How To Avoid Problems With The New TLDs

Although people outside of the domaining industry don’t know it, one of the biggest restructuring efforts in the history of the internet has been taking place since back in March of 2013. Before that time, websites were basically divided into a limited number of generic top-level domains (TLDs) like .COM or .INFO, and country-specific domains like .CO.UK or .US. This all changed after hundreds of new extensions were officially launched. Even two decades ago at the turn of the millennium, it was obvious that the existing system wasn’t growing at the same rapid speed as the internet. Changes needed to be made and after years of going back and fourth about the issue, ICANN finally made up its mind and relaxed address allocation.

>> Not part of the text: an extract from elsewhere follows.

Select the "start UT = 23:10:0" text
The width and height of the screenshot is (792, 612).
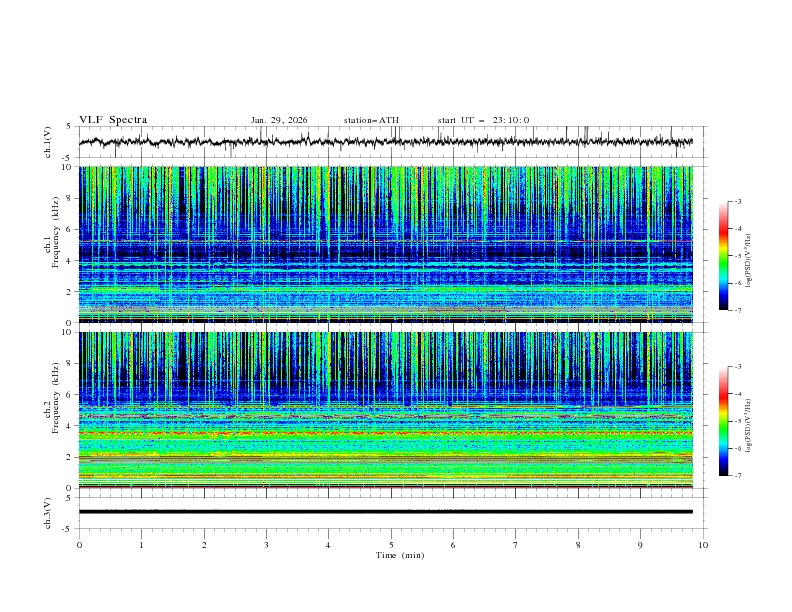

The non-profit organization (based in Los Angeles, California) has been entrusted with allocating domain names since the 1990s. For anyone wanting to learn more about ICANN, I would suggest checking out my other blog post titled What Is The Purpose Of ICANN. The decision to expand the TLD name options was made in summer 2011. The gradual introduction of new generic TLDs would relax the domain market and enable users to register short and precise internet addresses despite increasing demand in the future. The result of this was the introduction of an application phase in which suggestions for new address endings could be accepted. Every term was theoretically an option as long as it complied with ICANN’s guidelines. This freedom led to controversial suggestions like .guru, .sucks, and .wtf as well as other numerous lengthy proposals.

Limitations When Registering

ICANN’s decision to loosen address allocation proved to be rather popular. Shortly after people caught wind of the decision, they turned to the administrative offices with their applications. This included a wide variety of entities ranging from businesses, cities, communities and even non-profit organizations. Suggestions included trademark domains like .apple or .bmw, regional references like .nyc and .boston, as well as general terms like .love, .blog, and .shop. But in the midst of rejoicing about of this new-found freedom, there was worry about whether competing companies or critics would already own the ending you wanted for your brand name, product line, or business segment.

After further discussion and controversy, different stakeholders claimed certain top-level domains for themselves and consequently tried to stop others from using them. Because of that, you will find that some new domain extensions are private and not available for the general public to register. These include brand nTLDs, for example. Others are awarded to certain stakeholders or non-profit organizations after a community application. Regional endings, on the other hand, can only be used for sites that have actually have something to do with the geographic place they’re named after.

Amazon not so lucky with its own brand nTLD
One of the most profitable companies operating over the world wide web is Amazon. But, they didn’t have much luck when it came to registering their own domain extension. When applying for the .amazon extension, the business had to submit an appeal issued by the nations bordering the retail giant’s rainforest namesake: Brazil and Peru. These countries intended to use this ending to inform people about environmental issues regarding the Amazon River and the rights of the indigenous people. The alliance insisted that ICANN give geographical categories special protection.

Problematic nTLDs

Among the freely available nTLDs, there are some options which could prove to be fertile ground for legal disputes. These are extensions which have the potential to defame businesses, brands, or individuals (such as celebrities). The ones highlighted in media reports include .sucks, .porn, and .wtf. To prevent injunctions from being issued, website owners should exercise caution when using such extensions.